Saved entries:
§
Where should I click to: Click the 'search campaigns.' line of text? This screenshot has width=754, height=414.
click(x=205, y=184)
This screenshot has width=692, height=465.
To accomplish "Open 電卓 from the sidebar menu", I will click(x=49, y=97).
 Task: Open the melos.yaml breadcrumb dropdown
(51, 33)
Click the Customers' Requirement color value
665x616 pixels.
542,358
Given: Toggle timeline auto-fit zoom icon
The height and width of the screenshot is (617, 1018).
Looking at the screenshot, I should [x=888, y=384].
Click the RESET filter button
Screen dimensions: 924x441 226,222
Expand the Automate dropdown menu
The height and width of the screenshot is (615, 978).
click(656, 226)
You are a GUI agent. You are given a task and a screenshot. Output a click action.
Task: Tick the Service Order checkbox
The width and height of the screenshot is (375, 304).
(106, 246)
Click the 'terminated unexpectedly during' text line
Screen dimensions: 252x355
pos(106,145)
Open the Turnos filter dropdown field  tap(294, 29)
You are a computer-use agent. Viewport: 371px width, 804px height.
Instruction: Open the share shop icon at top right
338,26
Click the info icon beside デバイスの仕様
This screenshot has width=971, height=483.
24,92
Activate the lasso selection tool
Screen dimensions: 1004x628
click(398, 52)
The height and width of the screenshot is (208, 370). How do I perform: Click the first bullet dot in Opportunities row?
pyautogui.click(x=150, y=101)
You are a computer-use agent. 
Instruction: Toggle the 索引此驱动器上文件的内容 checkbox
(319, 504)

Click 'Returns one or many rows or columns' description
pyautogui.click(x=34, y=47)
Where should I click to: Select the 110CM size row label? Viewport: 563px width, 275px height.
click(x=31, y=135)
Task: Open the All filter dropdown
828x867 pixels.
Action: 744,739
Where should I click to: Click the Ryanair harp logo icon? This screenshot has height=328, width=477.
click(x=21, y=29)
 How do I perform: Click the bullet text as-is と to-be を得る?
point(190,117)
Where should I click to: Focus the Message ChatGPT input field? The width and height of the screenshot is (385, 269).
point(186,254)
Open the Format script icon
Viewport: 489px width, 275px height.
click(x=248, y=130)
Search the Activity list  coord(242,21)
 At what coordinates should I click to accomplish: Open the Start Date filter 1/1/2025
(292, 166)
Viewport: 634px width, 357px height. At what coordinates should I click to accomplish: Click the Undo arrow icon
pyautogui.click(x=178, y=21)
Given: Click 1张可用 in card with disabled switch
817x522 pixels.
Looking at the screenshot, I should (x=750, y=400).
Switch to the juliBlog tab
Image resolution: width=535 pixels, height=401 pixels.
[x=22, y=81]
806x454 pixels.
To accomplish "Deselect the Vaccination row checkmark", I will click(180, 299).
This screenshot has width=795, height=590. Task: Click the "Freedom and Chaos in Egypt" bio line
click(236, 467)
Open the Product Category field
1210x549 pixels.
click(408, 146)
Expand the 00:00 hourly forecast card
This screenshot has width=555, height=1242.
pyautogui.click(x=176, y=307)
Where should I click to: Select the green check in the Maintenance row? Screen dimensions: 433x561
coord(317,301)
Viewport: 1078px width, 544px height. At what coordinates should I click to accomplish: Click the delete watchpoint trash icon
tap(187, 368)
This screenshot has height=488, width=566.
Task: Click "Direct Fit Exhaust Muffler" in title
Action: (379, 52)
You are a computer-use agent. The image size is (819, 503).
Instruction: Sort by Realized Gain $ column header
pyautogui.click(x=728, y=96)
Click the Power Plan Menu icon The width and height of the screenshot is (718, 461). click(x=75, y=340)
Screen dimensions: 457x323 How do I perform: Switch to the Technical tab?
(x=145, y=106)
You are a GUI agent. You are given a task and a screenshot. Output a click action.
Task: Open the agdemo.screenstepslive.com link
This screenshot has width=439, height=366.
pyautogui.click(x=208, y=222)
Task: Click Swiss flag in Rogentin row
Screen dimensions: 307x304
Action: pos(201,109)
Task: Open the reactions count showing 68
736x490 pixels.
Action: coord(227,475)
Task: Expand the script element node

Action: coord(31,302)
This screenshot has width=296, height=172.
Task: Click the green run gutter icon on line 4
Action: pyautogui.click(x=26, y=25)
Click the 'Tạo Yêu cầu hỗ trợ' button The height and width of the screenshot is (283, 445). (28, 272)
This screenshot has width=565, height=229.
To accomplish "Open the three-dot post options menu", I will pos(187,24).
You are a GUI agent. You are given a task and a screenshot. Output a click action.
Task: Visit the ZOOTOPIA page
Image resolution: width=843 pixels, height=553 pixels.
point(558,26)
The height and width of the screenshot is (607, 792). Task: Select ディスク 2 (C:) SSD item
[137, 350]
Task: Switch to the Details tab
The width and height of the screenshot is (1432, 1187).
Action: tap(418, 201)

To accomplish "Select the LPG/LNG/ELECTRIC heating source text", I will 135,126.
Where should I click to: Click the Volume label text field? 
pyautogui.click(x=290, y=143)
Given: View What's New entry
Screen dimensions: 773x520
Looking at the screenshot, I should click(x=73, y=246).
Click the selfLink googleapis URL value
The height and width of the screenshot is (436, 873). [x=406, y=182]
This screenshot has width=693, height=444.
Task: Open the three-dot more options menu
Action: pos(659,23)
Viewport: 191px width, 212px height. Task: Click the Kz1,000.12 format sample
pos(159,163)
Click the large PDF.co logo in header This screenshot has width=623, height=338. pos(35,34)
§
Set down every entry once more, exactly as it was written above.

Where should I click to: Click the 'search campaigns.' line of text? This screenshot has width=754, height=414.
click(x=205, y=184)
This screenshot has width=692, height=465.
To accomplish "Open 電卓 from the sidebar menu", I will click(x=49, y=97).
 Task: Open the melos.yaml breadcrumb dropdown
(51, 33)
Click the Customers' Requirement color value
665x616 pixels.
542,358
Given: Toggle timeline auto-fit zoom icon
The height and width of the screenshot is (617, 1018).
Looking at the screenshot, I should [x=888, y=384].
Click the RESET filter button
Screen dimensions: 924x441 226,222
Expand the Automate dropdown menu
The height and width of the screenshot is (615, 978).
click(656, 226)
You are a GUI agent. You are given a task and a screenshot. Output a click action.
Task: Tick the Service Order checkbox
The width and height of the screenshot is (375, 304).
(106, 246)
Click the 'terminated unexpectedly during' text line
Screen dimensions: 252x355
pos(106,145)
Open the Turnos filter dropdown field  tap(294, 29)
You are a computer-use agent. Viewport: 371px width, 804px height.
Instruction: Open the share shop icon at top right
338,26
Click the info icon beside デバイスの仕様
This screenshot has width=971, height=483.
24,92
Activate the lasso selection tool
Screen dimensions: 1004x628
click(398, 52)
The height and width of the screenshot is (208, 370). How do I perform: Click the first bullet dot in Opportunities row?
pyautogui.click(x=150, y=101)
You are a computer-use agent. 
Instruction: Toggle the 索引此驱动器上文件的内容 checkbox
(319, 504)

Click 'Returns one or many rows or columns' description
pyautogui.click(x=34, y=47)
Where should I click to: Select the 110CM size row label? Viewport: 563px width, 275px height.
click(x=31, y=135)
Task: Open the All filter dropdown
828x867 pixels.
Action: 744,739
Where should I click to: Click the Ryanair harp logo icon? This screenshot has height=328, width=477.
click(x=21, y=29)
 How do I perform: Click the bullet text as-is と to-be を得る?
point(190,117)
Where should I click to: Focus the Message ChatGPT input field? The width and height of the screenshot is (385, 269).
point(186,254)
Open the Format script icon
Viewport: 489px width, 275px height.
click(x=248, y=130)
Search the Activity list  coord(242,21)
 At what coordinates should I click to accomplish: Open the Start Date filter 1/1/2025
(292, 166)
Viewport: 634px width, 357px height. At what coordinates should I click to accomplish: Click the Undo arrow icon
pyautogui.click(x=178, y=21)
Given: Click 1张可用 in card with disabled switch
817x522 pixels.
Looking at the screenshot, I should (x=750, y=400).
Switch to the juliBlog tab
Image resolution: width=535 pixels, height=401 pixels.
[x=22, y=81]
806x454 pixels.
To accomplish "Deselect the Vaccination row checkmark", I will click(180, 299).
This screenshot has width=795, height=590. Task: Click the "Freedom and Chaos in Egypt" bio line
click(236, 467)
Open the Product Category field
1210x549 pixels.
click(408, 146)
Expand the 00:00 hourly forecast card
This screenshot has width=555, height=1242.
pyautogui.click(x=176, y=307)
Where should I click to: Select the green check in the Maintenance row? Screen dimensions: 433x561
coord(317,301)
Viewport: 1078px width, 544px height. At what coordinates should I click to accomplish: Click the delete watchpoint trash icon
tap(187, 368)
This screenshot has height=488, width=566.
Task: Click "Direct Fit Exhaust Muffler" in title
Action: (379, 52)
You are a computer-use agent. The image size is (819, 503).
Instruction: Sort by Realized Gain $ column header
pyautogui.click(x=728, y=96)
Click the Power Plan Menu icon The width and height of the screenshot is (718, 461). click(x=75, y=340)
Screen dimensions: 457x323 How do I perform: Switch to the Technical tab?
(x=145, y=106)
You are a GUI agent. You are given a task and a screenshot. Output a click action.
Task: Open the agdemo.screenstepslive.com link
This screenshot has width=439, height=366.
pyautogui.click(x=208, y=222)
Task: Click Swiss flag in Rogentin row
Screen dimensions: 307x304
Action: pos(201,109)
Task: Open the reactions count showing 68
736x490 pixels.
Action: coord(227,475)
Task: Expand the script element node

Action: coord(31,302)
This screenshot has width=296, height=172.
Task: Click the green run gutter icon on line 4
Action: pyautogui.click(x=26, y=25)
Click the 'Tạo Yêu cầu hỗ trợ' button The height and width of the screenshot is (283, 445). (28, 272)
This screenshot has width=565, height=229.
To accomplish "Open the three-dot post options menu", I will pos(187,24).
You are a GUI agent. You are given a task and a screenshot. Output a click action.
Task: Visit the ZOOTOPIA page
Image resolution: width=843 pixels, height=553 pixels.
point(558,26)
The height and width of the screenshot is (607, 792). Task: Select ディスク 2 (C:) SSD item
[137, 350]
Task: Switch to the Details tab
The width and height of the screenshot is (1432, 1187).
Action: tap(418, 201)

To accomplish "Select the LPG/LNG/ELECTRIC heating source text", I will 135,126.
Where should I click to: Click the Volume label text field? 
pyautogui.click(x=290, y=143)
Given: View What's New entry
Screen dimensions: 773x520
Looking at the screenshot, I should click(x=73, y=246).
Click the selfLink googleapis URL value
The height and width of the screenshot is (436, 873). [x=406, y=182]
This screenshot has width=693, height=444.
Task: Open the three-dot more options menu
Action: pos(659,23)
Viewport: 191px width, 212px height. Task: Click the Kz1,000.12 format sample
pos(159,163)
Click the large PDF.co logo in header This screenshot has width=623, height=338. pos(35,34)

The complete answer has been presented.